Three Restomod Builds Go Big at SEMA 2019
Gas, Diesel, and Electric Restomods Hit Las Vegas
Ford kept the exterior of its fabulous 1968 Ford Bronco looking relatively stock, keeping the most significant upgrades invisible. Mopar started with a 1968 Dodge D200 pickup, modifying it into a brute with loads of old-school flair and vintage grunt. And Chevrolet turned a humble 1962 C10 pickup into a thoroughly modern "E-10" all-electric hot rod, featuring plenty of low-end torque and ground-scraping style.
Jay Leno's 1968 Ford Bronco
Ford decided to kick things up a notch with a restomod owned by none other than Jay Leno. The comedian and car personality revealed his 1968 Ford Bronco, assembled by LGE-CTS and powered by a 2020 Shelby Mustang GT500's supercharged 5.2L V-8, at the Blue Oval booth at the 2019 SEMA Show.
Restomods are cool, but sometimes they alter styling to the point that the original vehicle is unrecognizable. That's obviously not the case here, thanks to reproduction body panels by Dennis Carpenter Ford Restoration, as well as vintage-styled 18-inch "John R" Detroit Steel Wheels. Wrapped in BFGoodrich Rugged Trail T/A tires with a relatively tall, skinny profile, the rolling stock looks great under the Bronco's clean, Tonight Blue and white bodywork.
Leno's 1968 Ford Bronco has plenty of it thanks to a Ford Performance 5.2L supercharged V-8, a beating heart ripped straight from the 2020 Shelby Mustang GT500. In that application, the engine makes 760 hp, although we suspect it's been detuned slightly in the Bronco to preserve its Tremec Silver Sport five-speed manual gearbox and Advance Adapters Atlas II transfer case.

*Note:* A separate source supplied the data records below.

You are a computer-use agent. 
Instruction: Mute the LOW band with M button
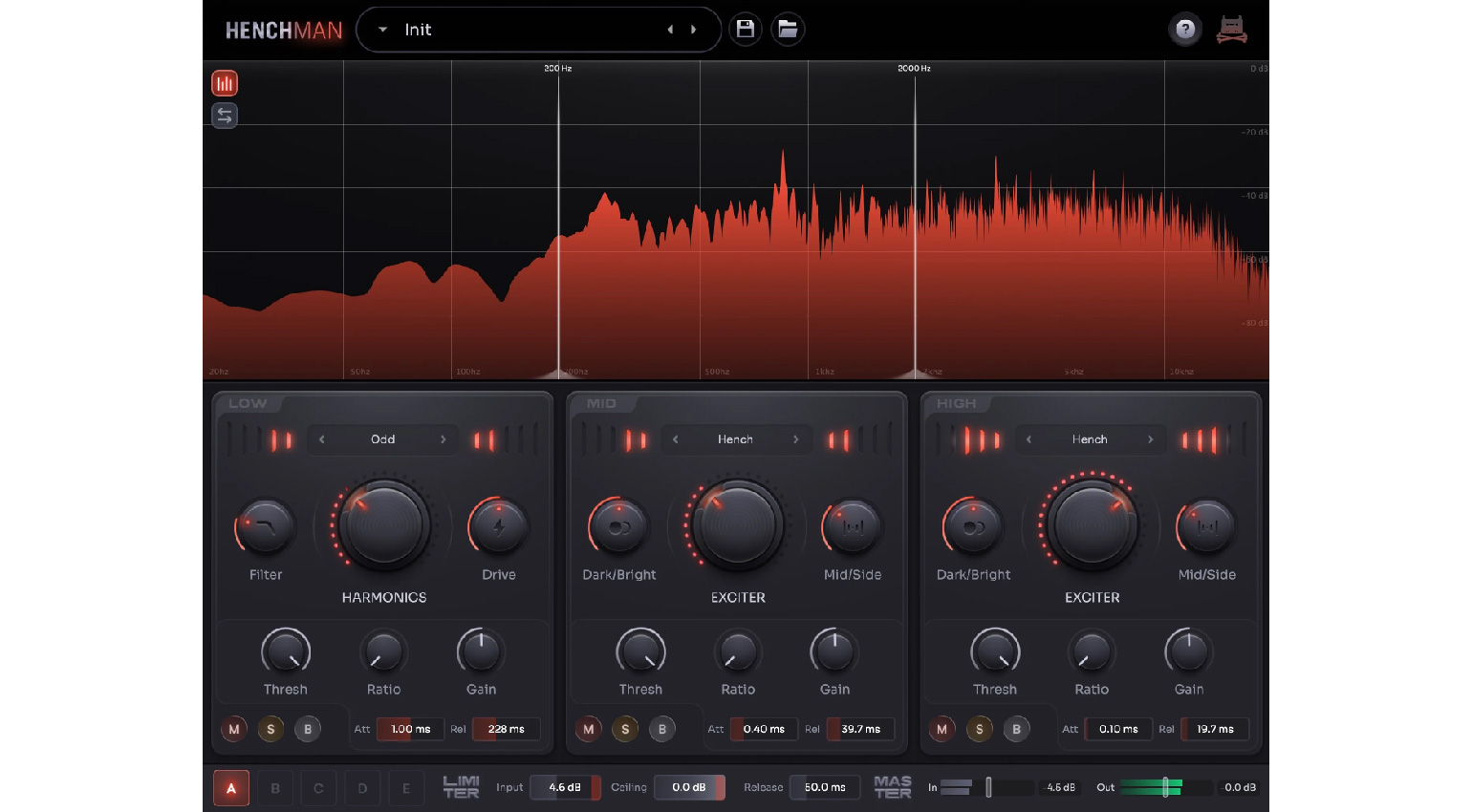pos(234,729)
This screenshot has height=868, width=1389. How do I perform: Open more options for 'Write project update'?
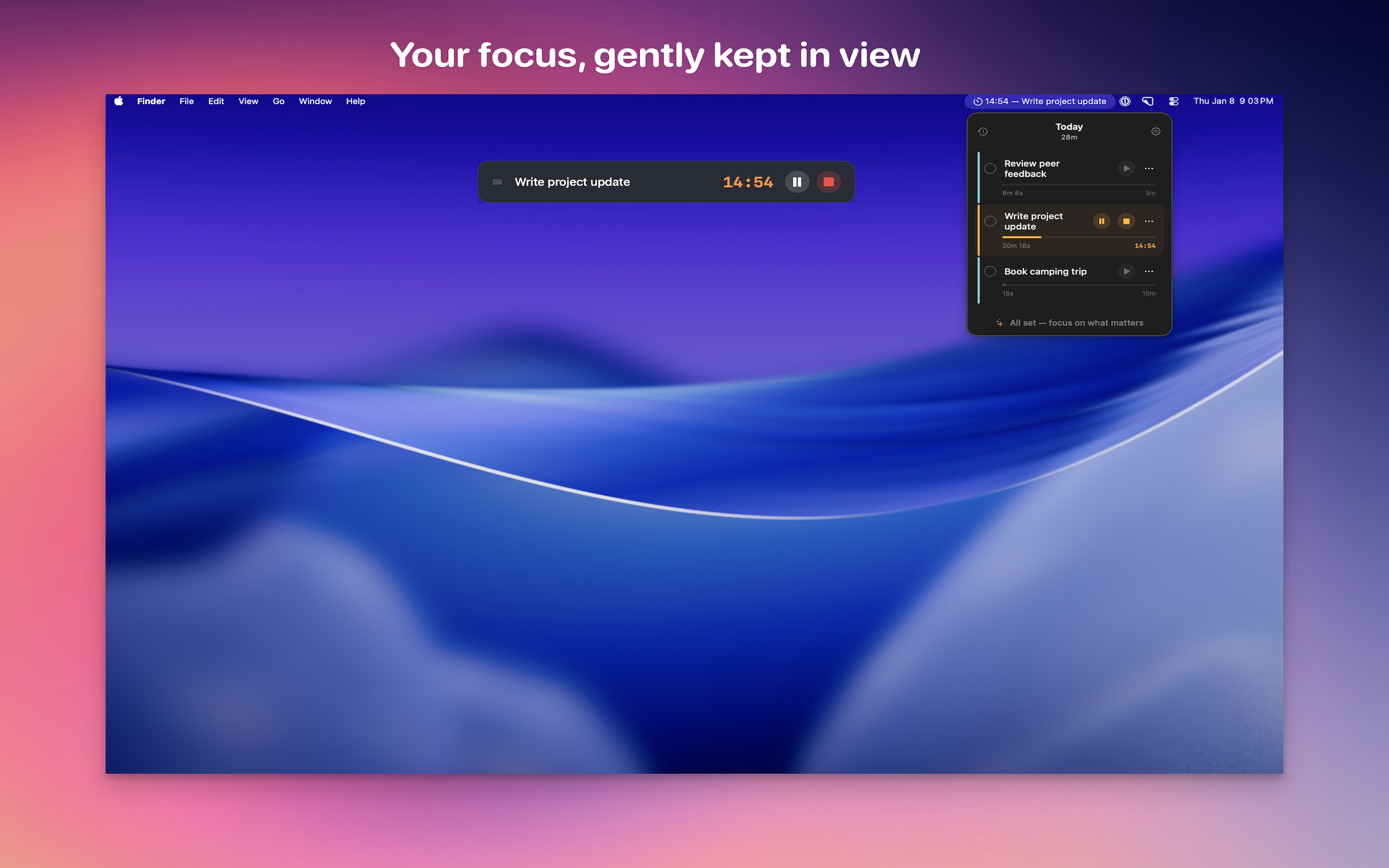pos(1149,221)
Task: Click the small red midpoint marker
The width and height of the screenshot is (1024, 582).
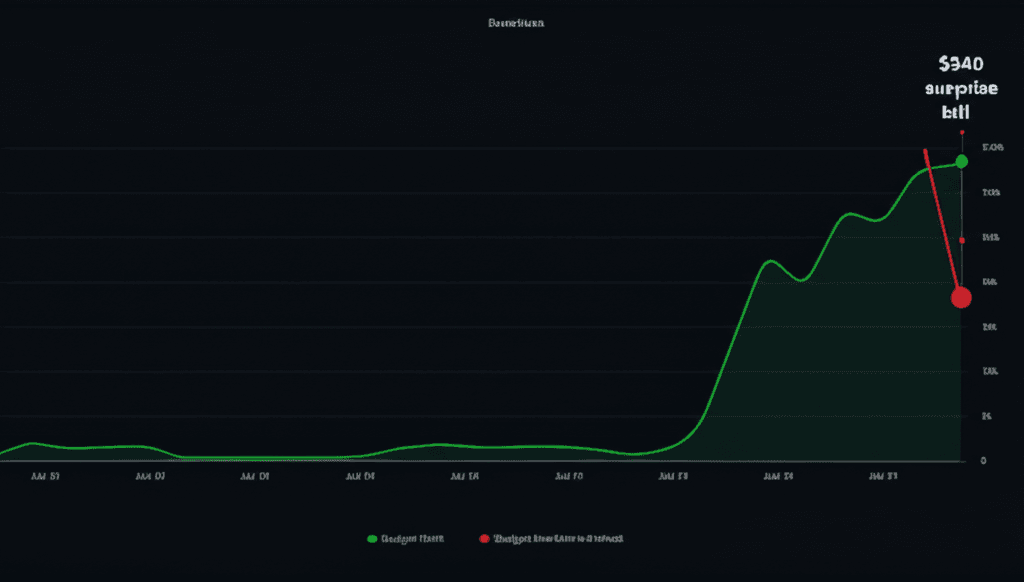Action: (960, 238)
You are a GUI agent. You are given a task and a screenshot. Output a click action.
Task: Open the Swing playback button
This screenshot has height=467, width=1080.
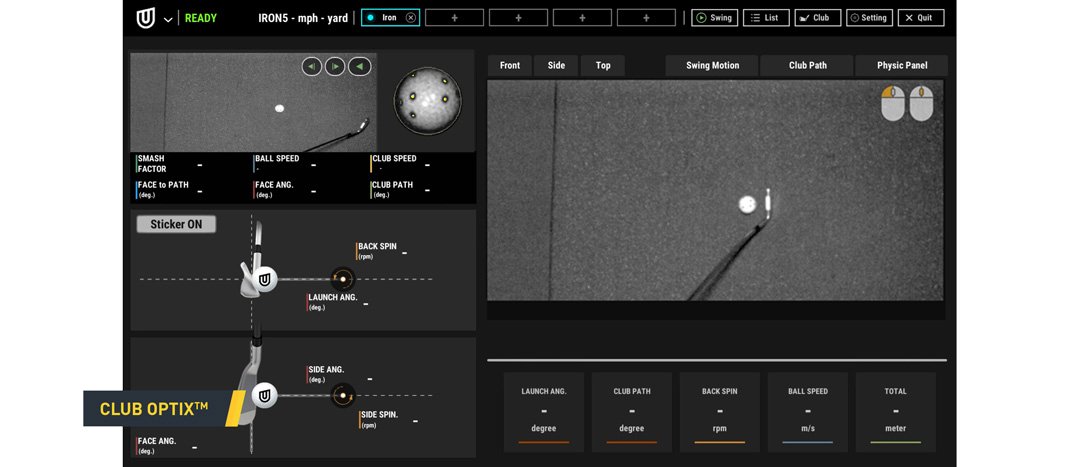(714, 18)
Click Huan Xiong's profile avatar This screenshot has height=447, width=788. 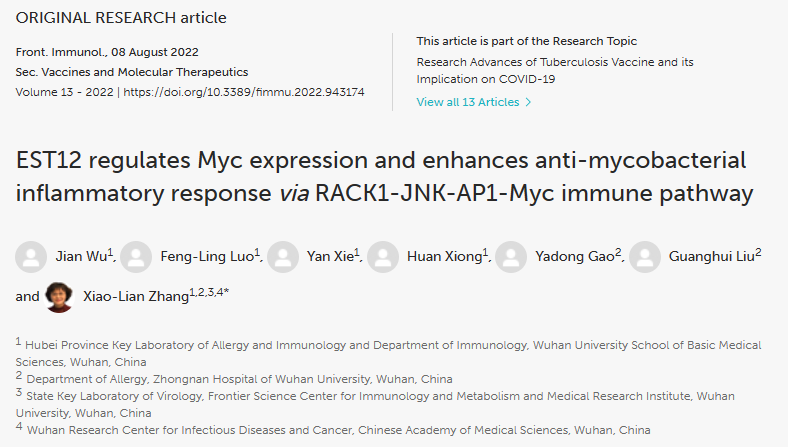tap(383, 257)
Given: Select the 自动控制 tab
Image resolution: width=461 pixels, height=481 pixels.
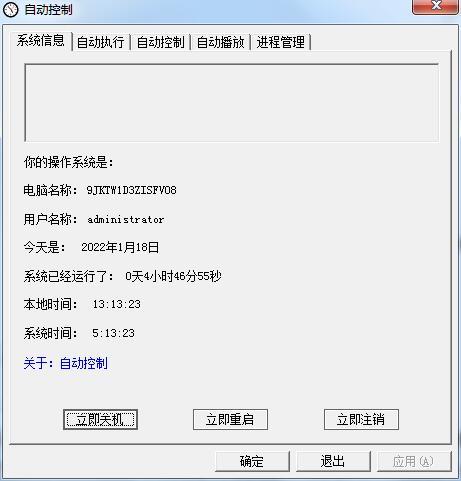Looking at the screenshot, I should [x=160, y=42].
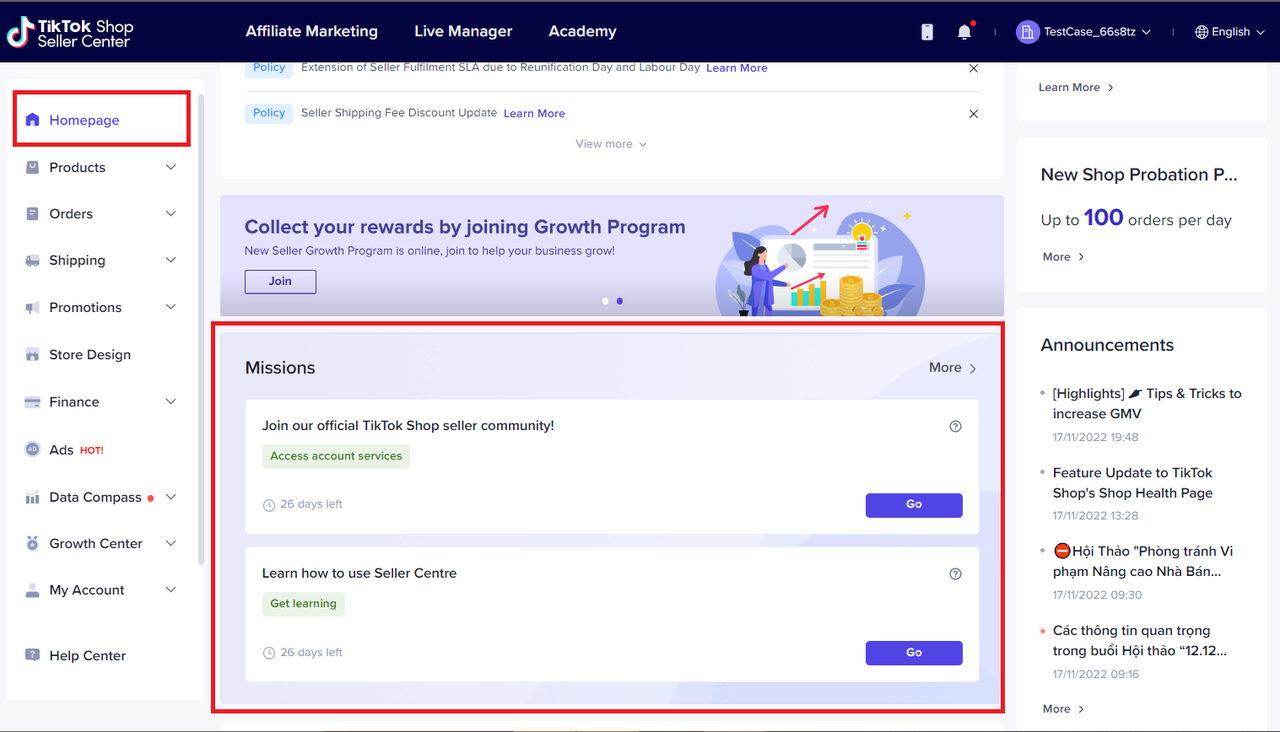Expand the Products sidebar menu

(99, 168)
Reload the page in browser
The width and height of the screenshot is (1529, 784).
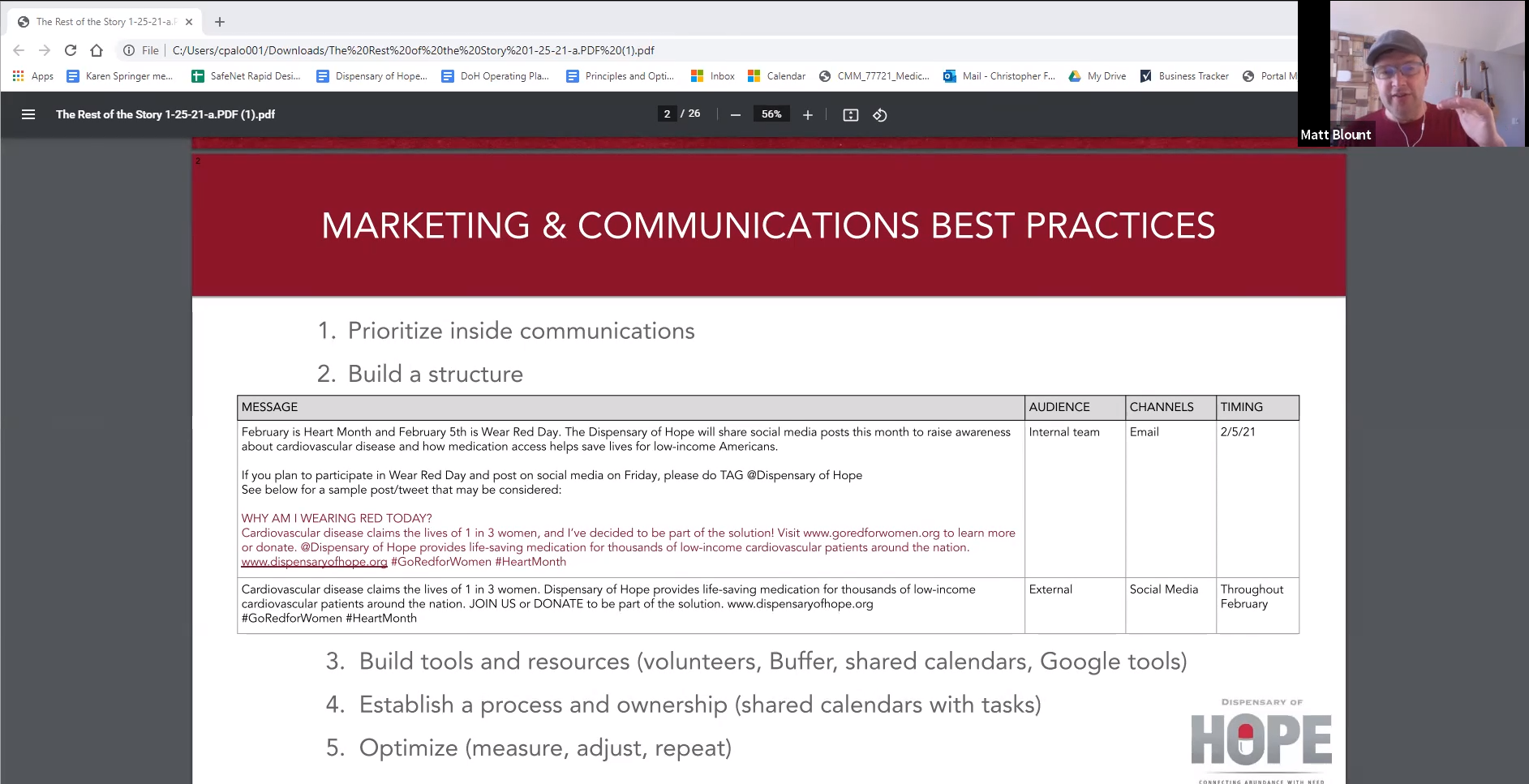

The prepped frame receives Fox 2.0 factory race series coilover shocks, Eaton Detroit Truetrac differentials, Carolina Driveline driveshafts, and Wilwood disc brakes.
Mopar Lowliner Concept: 1968 Dodge D200
The truck you see here started out life as a humble '68 Dodge D200 Camper Special, but as you can see, it's received a second life as the Mopar Lowliner Concept. (Don't get excited. In spite of the "concept" in its name, there's no chance this thing will ever see production.)
Painted in production-spec Delmonico Red—though with a non-production candy clearcoat—and Dairy Cream accents, the Lowliner recalls a classic, high-dollar hot rod build of the 1970s. The frame is fully boxed, the wheelbase was lengthened, and the truck is lowered on an air suspension for a dramatic appearance. A Cummins 5.9L I-6 and six-speed manual transmission provide motive force, giving this thing a strong dose of power and torque, but in a decidedly old-school way.
Those classic-inspired colors belie some genuinely modern body modifications. The exterior has been significantly dechromed, with much sleeker bodysides that jettison extraneous trim bits. The Mopar Lowliner also features a number of vintage-inspired accents, such as 22-inch smoothie wheels, Dodge's unique "fratzog" emblem emblazoned everywhere, and the actual original steering wheel.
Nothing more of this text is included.